Start of Block

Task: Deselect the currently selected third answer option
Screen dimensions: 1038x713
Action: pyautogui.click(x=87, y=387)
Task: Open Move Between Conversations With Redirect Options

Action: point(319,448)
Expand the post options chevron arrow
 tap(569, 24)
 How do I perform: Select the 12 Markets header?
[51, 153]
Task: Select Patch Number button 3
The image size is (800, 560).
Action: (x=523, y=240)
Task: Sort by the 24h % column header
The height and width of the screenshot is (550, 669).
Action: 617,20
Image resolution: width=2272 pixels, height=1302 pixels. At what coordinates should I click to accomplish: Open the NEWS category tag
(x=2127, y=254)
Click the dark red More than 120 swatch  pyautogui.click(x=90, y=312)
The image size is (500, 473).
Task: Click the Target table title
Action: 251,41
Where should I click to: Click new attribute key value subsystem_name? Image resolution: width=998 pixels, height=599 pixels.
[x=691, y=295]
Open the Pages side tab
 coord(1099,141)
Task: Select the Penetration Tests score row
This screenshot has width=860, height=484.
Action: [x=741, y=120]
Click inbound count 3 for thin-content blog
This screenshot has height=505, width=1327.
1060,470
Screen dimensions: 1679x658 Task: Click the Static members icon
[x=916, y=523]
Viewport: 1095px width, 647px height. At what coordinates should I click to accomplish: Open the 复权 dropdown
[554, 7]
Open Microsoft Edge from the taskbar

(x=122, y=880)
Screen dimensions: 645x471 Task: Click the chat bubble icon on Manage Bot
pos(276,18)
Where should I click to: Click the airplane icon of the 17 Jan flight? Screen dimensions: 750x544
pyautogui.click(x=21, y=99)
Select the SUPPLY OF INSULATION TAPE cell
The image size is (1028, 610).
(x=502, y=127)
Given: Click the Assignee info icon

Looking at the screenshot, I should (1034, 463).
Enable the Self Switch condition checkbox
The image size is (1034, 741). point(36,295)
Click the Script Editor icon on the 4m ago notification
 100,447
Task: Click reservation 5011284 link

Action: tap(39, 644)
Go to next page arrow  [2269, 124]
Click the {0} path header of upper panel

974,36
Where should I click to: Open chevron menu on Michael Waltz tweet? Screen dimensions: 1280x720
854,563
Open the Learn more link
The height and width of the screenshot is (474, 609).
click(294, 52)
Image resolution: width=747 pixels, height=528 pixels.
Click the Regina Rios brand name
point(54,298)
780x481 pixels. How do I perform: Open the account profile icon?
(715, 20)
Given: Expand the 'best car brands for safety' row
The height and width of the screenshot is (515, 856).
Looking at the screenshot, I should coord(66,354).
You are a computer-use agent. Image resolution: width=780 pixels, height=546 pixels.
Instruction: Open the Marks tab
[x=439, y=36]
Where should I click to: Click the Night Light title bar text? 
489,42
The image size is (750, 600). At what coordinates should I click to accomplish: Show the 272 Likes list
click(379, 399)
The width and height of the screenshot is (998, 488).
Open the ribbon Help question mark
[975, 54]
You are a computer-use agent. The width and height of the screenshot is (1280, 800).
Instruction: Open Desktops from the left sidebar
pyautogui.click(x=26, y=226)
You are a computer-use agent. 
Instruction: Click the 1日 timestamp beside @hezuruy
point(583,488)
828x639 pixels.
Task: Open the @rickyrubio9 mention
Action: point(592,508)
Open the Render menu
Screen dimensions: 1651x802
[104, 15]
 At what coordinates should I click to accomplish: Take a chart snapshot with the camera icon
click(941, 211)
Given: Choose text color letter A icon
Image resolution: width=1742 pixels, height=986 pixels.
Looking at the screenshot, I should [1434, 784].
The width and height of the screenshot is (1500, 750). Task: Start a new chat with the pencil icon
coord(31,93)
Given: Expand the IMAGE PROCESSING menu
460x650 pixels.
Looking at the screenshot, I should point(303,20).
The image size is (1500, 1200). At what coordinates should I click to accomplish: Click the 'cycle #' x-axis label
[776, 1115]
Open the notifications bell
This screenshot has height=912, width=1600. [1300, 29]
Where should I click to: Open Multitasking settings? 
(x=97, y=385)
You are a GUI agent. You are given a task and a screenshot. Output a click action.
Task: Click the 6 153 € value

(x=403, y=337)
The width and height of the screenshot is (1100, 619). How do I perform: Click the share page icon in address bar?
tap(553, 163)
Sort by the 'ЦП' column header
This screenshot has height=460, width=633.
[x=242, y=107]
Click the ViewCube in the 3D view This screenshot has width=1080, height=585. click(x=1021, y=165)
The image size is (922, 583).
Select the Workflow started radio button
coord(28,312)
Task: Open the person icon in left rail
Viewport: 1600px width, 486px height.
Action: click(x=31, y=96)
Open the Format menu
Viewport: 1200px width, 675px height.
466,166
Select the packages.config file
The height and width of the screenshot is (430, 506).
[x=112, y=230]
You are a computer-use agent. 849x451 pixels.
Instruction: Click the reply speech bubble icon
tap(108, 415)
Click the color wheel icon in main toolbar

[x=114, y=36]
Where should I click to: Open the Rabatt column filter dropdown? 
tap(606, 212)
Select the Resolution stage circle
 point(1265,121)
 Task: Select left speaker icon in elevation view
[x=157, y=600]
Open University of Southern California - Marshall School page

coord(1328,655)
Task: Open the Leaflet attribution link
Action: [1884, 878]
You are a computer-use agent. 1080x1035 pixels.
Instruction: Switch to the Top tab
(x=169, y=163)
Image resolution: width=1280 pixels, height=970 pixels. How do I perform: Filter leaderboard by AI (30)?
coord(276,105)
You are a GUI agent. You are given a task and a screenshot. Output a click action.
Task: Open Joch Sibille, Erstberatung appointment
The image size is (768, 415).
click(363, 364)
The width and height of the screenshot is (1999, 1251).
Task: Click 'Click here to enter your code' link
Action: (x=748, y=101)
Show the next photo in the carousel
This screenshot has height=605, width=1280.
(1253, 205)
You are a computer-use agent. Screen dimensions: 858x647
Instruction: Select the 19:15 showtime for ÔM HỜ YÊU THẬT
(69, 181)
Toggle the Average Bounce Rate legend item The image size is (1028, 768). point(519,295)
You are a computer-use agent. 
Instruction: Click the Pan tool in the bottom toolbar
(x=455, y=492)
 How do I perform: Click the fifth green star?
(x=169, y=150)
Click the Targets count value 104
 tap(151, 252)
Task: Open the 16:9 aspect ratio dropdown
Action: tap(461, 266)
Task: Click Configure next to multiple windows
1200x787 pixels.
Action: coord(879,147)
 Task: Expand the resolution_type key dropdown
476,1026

End of Block

[WORK ORDER]:
Your answer must be an exact copy of every entry above.

[THE ANSWER]:
Task: Deselect the currently selected third answer option
Screen dimensions: 1038x713
Action: pyautogui.click(x=87, y=387)
Task: Open Move Between Conversations With Redirect Options

Action: point(319,448)
Expand the post options chevron arrow
 tap(569, 24)
 How do I perform: Select the 12 Markets header?
[51, 153]
Task: Select Patch Number button 3
The image size is (800, 560).
Action: (x=523, y=240)
Task: Sort by the 24h % column header
The height and width of the screenshot is (550, 669).
Action: 617,20
Image resolution: width=2272 pixels, height=1302 pixels. At what coordinates should I click to accomplish: Open the NEWS category tag
(x=2127, y=254)
Click the dark red More than 120 swatch  pyautogui.click(x=90, y=312)
The image size is (500, 473).
Task: Click the Target table title
Action: 251,41
Where should I click to: Click new attribute key value subsystem_name? Image resolution: width=998 pixels, height=599 pixels.
[x=691, y=295]
Open the Pages side tab
 coord(1099,141)
Task: Select the Penetration Tests score row
This screenshot has width=860, height=484.
Action: [x=741, y=120]
Click inbound count 3 for thin-content blog
This screenshot has height=505, width=1327.
1060,470
Screen dimensions: 1679x658 Task: Click the Static members icon
[x=916, y=523]
Viewport: 1095px width, 647px height. At what coordinates should I click to accomplish: Open the 复权 dropdown
[554, 7]
Open Microsoft Edge from the taskbar

(x=122, y=880)
Screen dimensions: 645x471 Task: Click the chat bubble icon on Manage Bot
pos(276,18)
Where should I click to: Click the airplane icon of the 17 Jan flight? Screen dimensions: 750x544
pyautogui.click(x=21, y=99)
Select the SUPPLY OF INSULATION TAPE cell
The image size is (1028, 610).
(x=502, y=127)
Given: Click the Assignee info icon

Looking at the screenshot, I should (1034, 463).
Enable the Self Switch condition checkbox
The image size is (1034, 741). point(36,295)
Click the Script Editor icon on the 4m ago notification
 100,447
Task: Click reservation 5011284 link

Action: tap(39, 644)
Go to next page arrow  [2269, 124]
Click the {0} path header of upper panel

974,36
Where should I click to: Open chevron menu on Michael Waltz tweet? Screen dimensions: 1280x720
854,563
Open the Learn more link
The height and width of the screenshot is (474, 609).
click(294, 52)
Image resolution: width=747 pixels, height=528 pixels.
Click the Regina Rios brand name
point(54,298)
780x481 pixels. How do I perform: Open the account profile icon?
(715, 20)
Given: Expand the 'best car brands for safety' row
The height and width of the screenshot is (515, 856).
Looking at the screenshot, I should coord(66,354).
You are a computer-use agent. Image resolution: width=780 pixels, height=546 pixels.
Instruction: Open the Marks tab
[x=439, y=36]
Where should I click to: Click the Night Light title bar text? 
489,42
The image size is (750, 600). At what coordinates should I click to accomplish: Show the 272 Likes list
click(379, 399)
The width and height of the screenshot is (998, 488).
Open the ribbon Help question mark
[975, 54]
You are a computer-use agent. The width and height of the screenshot is (1280, 800).
Instruction: Open Desktops from the left sidebar
pyautogui.click(x=26, y=226)
You are a computer-use agent. 
Instruction: Click the 1日 timestamp beside @hezuruy
point(583,488)
828x639 pixels.
Task: Open the @rickyrubio9 mention
Action: point(592,508)
Open the Render menu
Screen dimensions: 1651x802
[104, 15]
 At what coordinates should I click to accomplish: Take a chart snapshot with the camera icon
click(941, 211)
Given: Choose text color letter A icon
Image resolution: width=1742 pixels, height=986 pixels.
Looking at the screenshot, I should [1434, 784].
The width and height of the screenshot is (1500, 750). Task: Start a new chat with the pencil icon
coord(31,93)
Given: Expand the IMAGE PROCESSING menu
460x650 pixels.
Looking at the screenshot, I should point(303,20).
The image size is (1500, 1200). At what coordinates should I click to accomplish: Click the 'cycle #' x-axis label
[776, 1115]
Open the notifications bell
This screenshot has height=912, width=1600. [1300, 29]
Where should I click to: Open Multitasking settings? 
(x=97, y=385)
You are a GUI agent. You are given a task and a screenshot. Output a click action.
Task: Click the 6 153 € value

(x=403, y=337)
The width and height of the screenshot is (1100, 619). How do I perform: Click the share page icon in address bar?
tap(553, 163)
Sort by the 'ЦП' column header
This screenshot has height=460, width=633.
[x=242, y=107]
Click the ViewCube in the 3D view This screenshot has width=1080, height=585. click(x=1021, y=165)
The image size is (922, 583).
Select the Workflow started radio button
coord(28,312)
Task: Open the person icon in left rail
Viewport: 1600px width, 486px height.
Action: click(x=31, y=96)
Open the Format menu
Viewport: 1200px width, 675px height.
466,166
Select the packages.config file
The height and width of the screenshot is (430, 506).
[x=112, y=230]
You are a computer-use agent. 849x451 pixels.
Instruction: Click the reply speech bubble icon
tap(108, 415)
Click the color wheel icon in main toolbar

[x=114, y=36]
Where should I click to: Open the Rabatt column filter dropdown? 
tap(606, 212)
Select the Resolution stage circle
 point(1265,121)
 Task: Select left speaker icon in elevation view
[x=157, y=600]
Open University of Southern California - Marshall School page

coord(1328,655)
Task: Open the Leaflet attribution link
Action: [1884, 878]
You are a computer-use agent. 1080x1035 pixels.
Instruction: Switch to the Top tab
(x=169, y=163)
Image resolution: width=1280 pixels, height=970 pixels. How do I perform: Filter leaderboard by AI (30)?
coord(276,105)
You are a GUI agent. You are given a task and a screenshot. Output a click action.
Task: Open Joch Sibille, Erstberatung appointment
The image size is (768, 415).
click(363, 364)
The width and height of the screenshot is (1999, 1251).
Task: Click 'Click here to enter your code' link
Action: (x=748, y=101)
Show the next photo in the carousel
This screenshot has height=605, width=1280.
(1253, 205)
You are a computer-use agent. Screen dimensions: 858x647
Instruction: Select the 19:15 showtime for ÔM HỜ YÊU THẬT
(69, 181)
Toggle the Average Bounce Rate legend item The image size is (1028, 768). point(519,295)
You are a computer-use agent. 
Instruction: Click the Pan tool in the bottom toolbar
(x=455, y=492)
 How do I perform: Click the fifth green star?
(x=169, y=150)
Click the Targets count value 104
 tap(151, 252)
Task: Open the 16:9 aspect ratio dropdown
Action: tap(461, 266)
Task: Click Configure next to multiple windows
1200x787 pixels.
Action: coord(879,147)
 Task: Expand the resolution_type key dropdown
476,1026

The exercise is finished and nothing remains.